7. I do find an error of law in the decision of the Judge which I therefore set aside. Although the Judge accepted the credibility of much of the Appellant's evidence, crucially she did not believe that the authorities had taken an interest in the Appellant by searching for her after her departure from Sri Lanka. At paragraph 33 of the Decision, the Judge stated that she did not find credible the claims of the Appellant and her brother in this respect without explaining why except to note that there was some delay in the Appellant leaving Sri Lanka (which the Appellant explained by claiming she spent this period in hiding), and to refer to a lack of corroboration.
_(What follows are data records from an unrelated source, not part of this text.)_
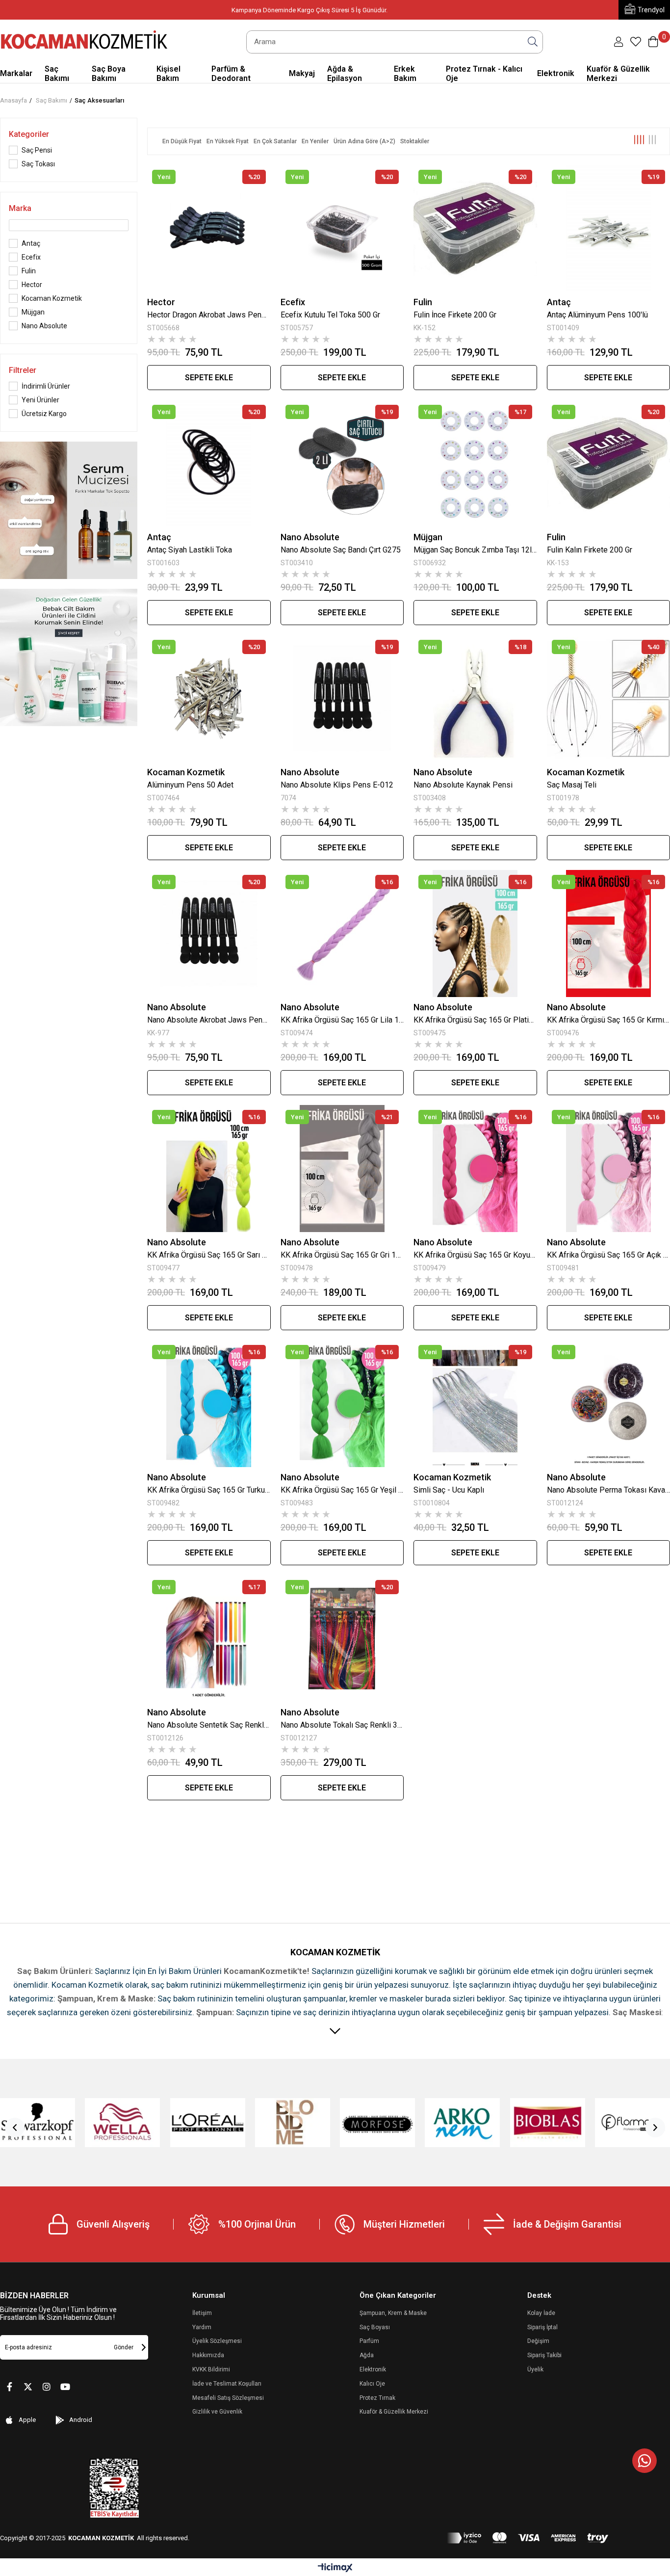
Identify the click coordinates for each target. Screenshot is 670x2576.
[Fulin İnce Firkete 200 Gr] (475, 228)
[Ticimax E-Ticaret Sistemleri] (335, 2568)
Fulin (29, 271)
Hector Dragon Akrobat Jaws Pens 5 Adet (209, 314)
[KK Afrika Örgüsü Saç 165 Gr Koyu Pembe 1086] (475, 1168)
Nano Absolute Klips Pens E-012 (337, 784)
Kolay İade (541, 2313)
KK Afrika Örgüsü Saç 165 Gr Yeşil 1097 (342, 1490)
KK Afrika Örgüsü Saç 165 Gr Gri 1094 (342, 1255)
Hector (32, 285)
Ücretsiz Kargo (44, 414)
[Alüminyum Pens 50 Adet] (209, 698)
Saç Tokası (38, 164)
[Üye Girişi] (618, 42)
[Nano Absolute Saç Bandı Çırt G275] (342, 463)
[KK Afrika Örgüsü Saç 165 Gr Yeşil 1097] (342, 1403)
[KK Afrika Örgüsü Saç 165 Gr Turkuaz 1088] (209, 1403)
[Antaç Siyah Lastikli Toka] (209, 463)
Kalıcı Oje (372, 2383)
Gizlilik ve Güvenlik (217, 2411)
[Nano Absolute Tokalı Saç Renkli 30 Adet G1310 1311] (342, 1638)
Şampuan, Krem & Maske (393, 2313)
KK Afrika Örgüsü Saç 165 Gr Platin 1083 (475, 1020)
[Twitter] (28, 2386)
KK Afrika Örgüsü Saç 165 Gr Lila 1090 (342, 1020)
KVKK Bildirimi (211, 2369)
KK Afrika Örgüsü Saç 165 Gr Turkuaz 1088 (209, 1490)
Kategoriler (29, 134)
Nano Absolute (44, 326)
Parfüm (369, 2341)
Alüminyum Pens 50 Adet (190, 784)
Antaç (31, 243)
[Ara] (532, 42)
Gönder (123, 2347)
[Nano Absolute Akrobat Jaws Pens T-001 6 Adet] (209, 933)
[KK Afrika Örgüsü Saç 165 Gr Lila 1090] (342, 933)
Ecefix (31, 257)
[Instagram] (46, 2386)
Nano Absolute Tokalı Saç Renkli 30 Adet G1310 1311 (342, 1725)
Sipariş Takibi (544, 2355)
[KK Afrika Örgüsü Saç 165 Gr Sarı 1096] (209, 1168)
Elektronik (373, 2369)
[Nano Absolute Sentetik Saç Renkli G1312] (209, 1638)
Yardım (201, 2327)
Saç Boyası (375, 2327)
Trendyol (651, 10)
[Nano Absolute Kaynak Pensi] (475, 698)
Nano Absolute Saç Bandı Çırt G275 (341, 549)
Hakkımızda (208, 2355)
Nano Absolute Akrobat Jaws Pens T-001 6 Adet (209, 1020)
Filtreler (22, 370)
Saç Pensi (37, 150)
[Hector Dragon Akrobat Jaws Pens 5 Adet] (209, 228)
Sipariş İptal (542, 2327)
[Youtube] (65, 2386)
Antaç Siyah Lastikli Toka (189, 549)
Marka (20, 208)
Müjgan (33, 312)
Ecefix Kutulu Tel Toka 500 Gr (330, 314)
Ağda (367, 2355)
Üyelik (535, 2369)
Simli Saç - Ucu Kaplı (448, 1490)
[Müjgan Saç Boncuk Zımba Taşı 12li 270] (475, 463)
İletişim (202, 2313)
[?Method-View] (528, 2538)
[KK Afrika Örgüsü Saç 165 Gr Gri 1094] (342, 1168)
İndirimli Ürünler (46, 386)
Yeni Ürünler (40, 400)
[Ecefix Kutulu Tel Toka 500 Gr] (342, 228)
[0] (635, 41)
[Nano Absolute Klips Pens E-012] (342, 698)
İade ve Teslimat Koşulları (226, 2383)
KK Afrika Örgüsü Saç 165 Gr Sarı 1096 (209, 1255)
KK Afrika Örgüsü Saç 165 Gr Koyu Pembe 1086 (475, 1255)
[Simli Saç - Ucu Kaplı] (475, 1403)
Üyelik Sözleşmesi (217, 2341)
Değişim (538, 2341)
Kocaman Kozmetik (52, 298)
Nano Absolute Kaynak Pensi (463, 784)
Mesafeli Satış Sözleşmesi (228, 2397)
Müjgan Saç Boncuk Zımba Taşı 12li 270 (475, 549)
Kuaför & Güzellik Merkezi (394, 2411)
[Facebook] (9, 2386)
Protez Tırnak (377, 2397)
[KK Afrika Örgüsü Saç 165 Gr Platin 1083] (475, 933)
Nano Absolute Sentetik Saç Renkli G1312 (209, 1725)
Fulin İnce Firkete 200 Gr (454, 314)
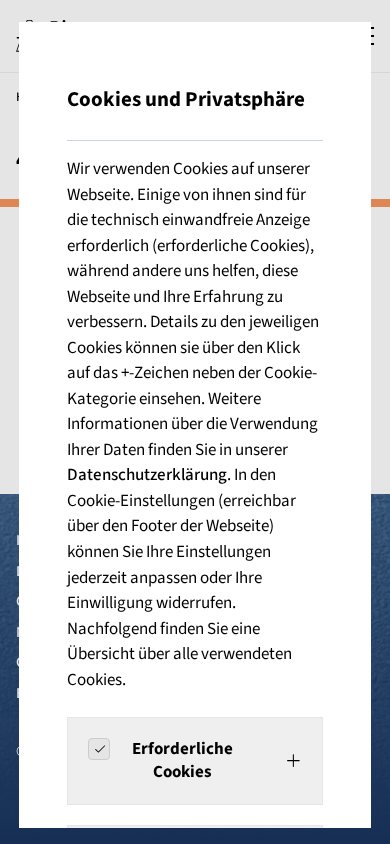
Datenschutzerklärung (147, 475)
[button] (195, 761)
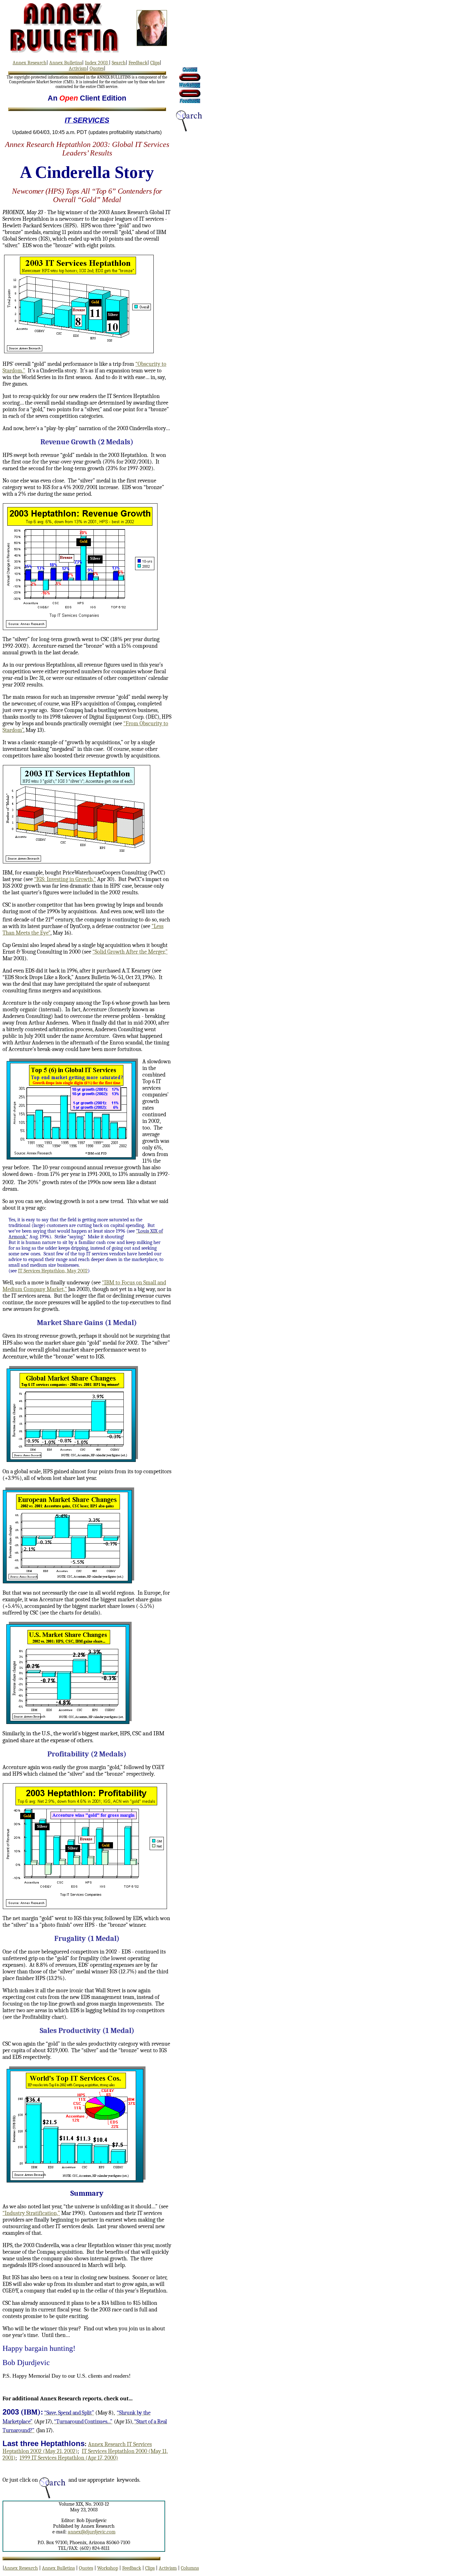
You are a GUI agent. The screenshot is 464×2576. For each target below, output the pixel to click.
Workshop (107, 2568)
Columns (190, 2568)
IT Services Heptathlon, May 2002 (53, 1271)
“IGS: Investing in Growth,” (65, 879)
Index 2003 (97, 63)
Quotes (97, 68)
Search (119, 63)
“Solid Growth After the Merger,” (130, 952)
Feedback (137, 63)
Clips (155, 63)
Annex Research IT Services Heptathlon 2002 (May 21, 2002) (77, 2448)
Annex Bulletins (65, 63)
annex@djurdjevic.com (92, 2532)
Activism (78, 68)
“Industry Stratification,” (31, 2213)
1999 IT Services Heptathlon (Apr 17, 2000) (69, 2458)
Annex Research (29, 63)
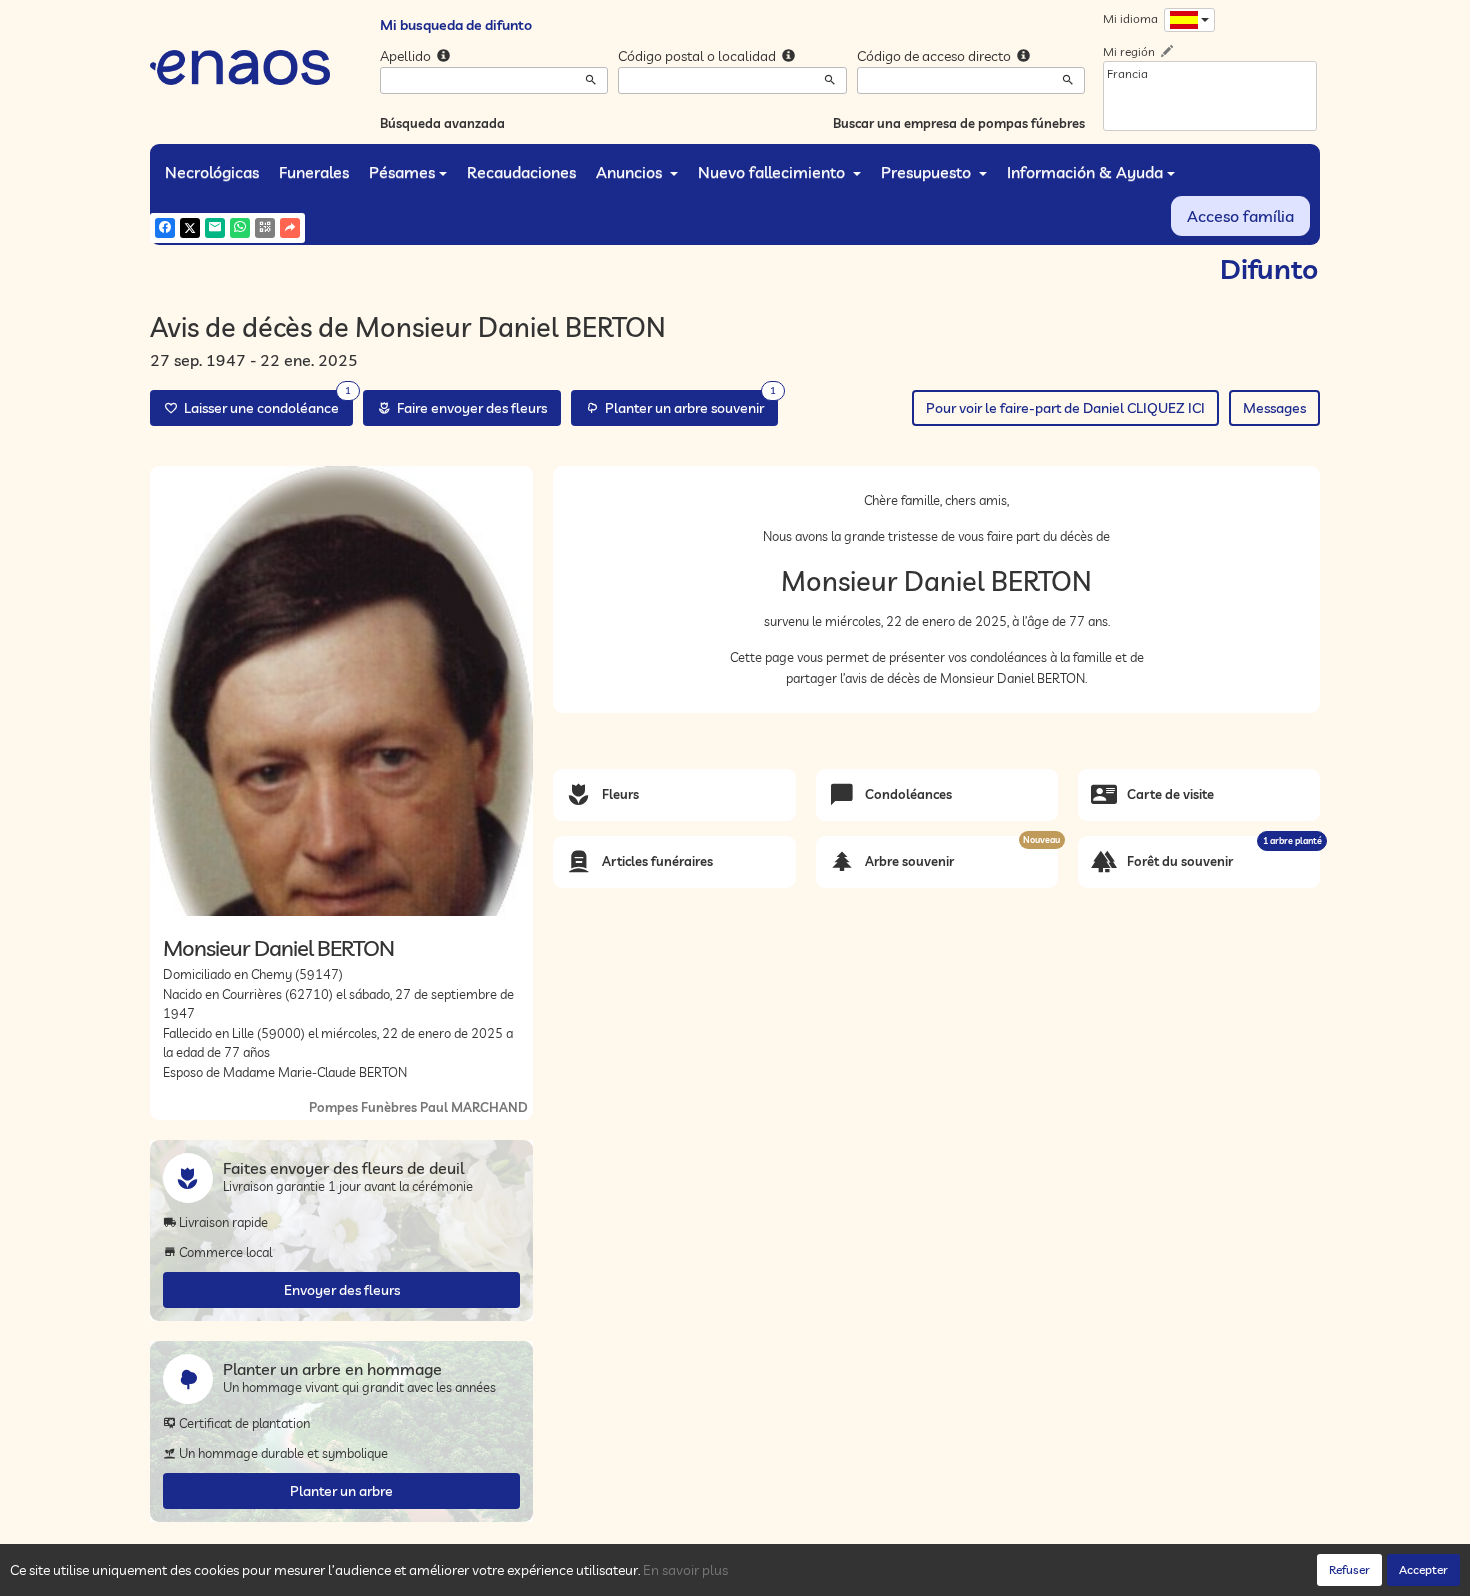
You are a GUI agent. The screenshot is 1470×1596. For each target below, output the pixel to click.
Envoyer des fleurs (342, 1290)
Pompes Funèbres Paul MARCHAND (418, 1107)
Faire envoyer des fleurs (469, 408)
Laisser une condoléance (264, 403)
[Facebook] (165, 228)
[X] (190, 228)
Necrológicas (212, 172)
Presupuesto (928, 172)
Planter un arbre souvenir (687, 403)
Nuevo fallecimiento (773, 172)
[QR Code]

This finding is contradictory to what the Judge wrote at paragraph 16 of the Decision. There the Judge accepted that the Appellant's brother had given a credible account of his own experiences in Sri Lanka. This apparent change in the treatment of the evidence of the Appellant's brother is not sufficiently explained and amounts to an error of law. It is a material error of law for the reason given in his submission by Mr Holt.
8. I did not proceed to remake the decision of the Judge. Instead, I decided that that decision should be remade in the First-tier Tribunal in accordance with paragraph 7.2(b) of the Practice Statements. None of the findings of the Judge as to credibility and of fact will be preserved at that hearing.

Decision

The making of the decision of the First-tier Tribunal did involve the making of an error on a point of law.

I set aside that decision.

The decision in the appeal will be remade by the First-tier Tribunal.

Anonymity

The First-tier Tribunal made an order for anonymity which I continue for the reasons originally given by the First-tier Tribunal.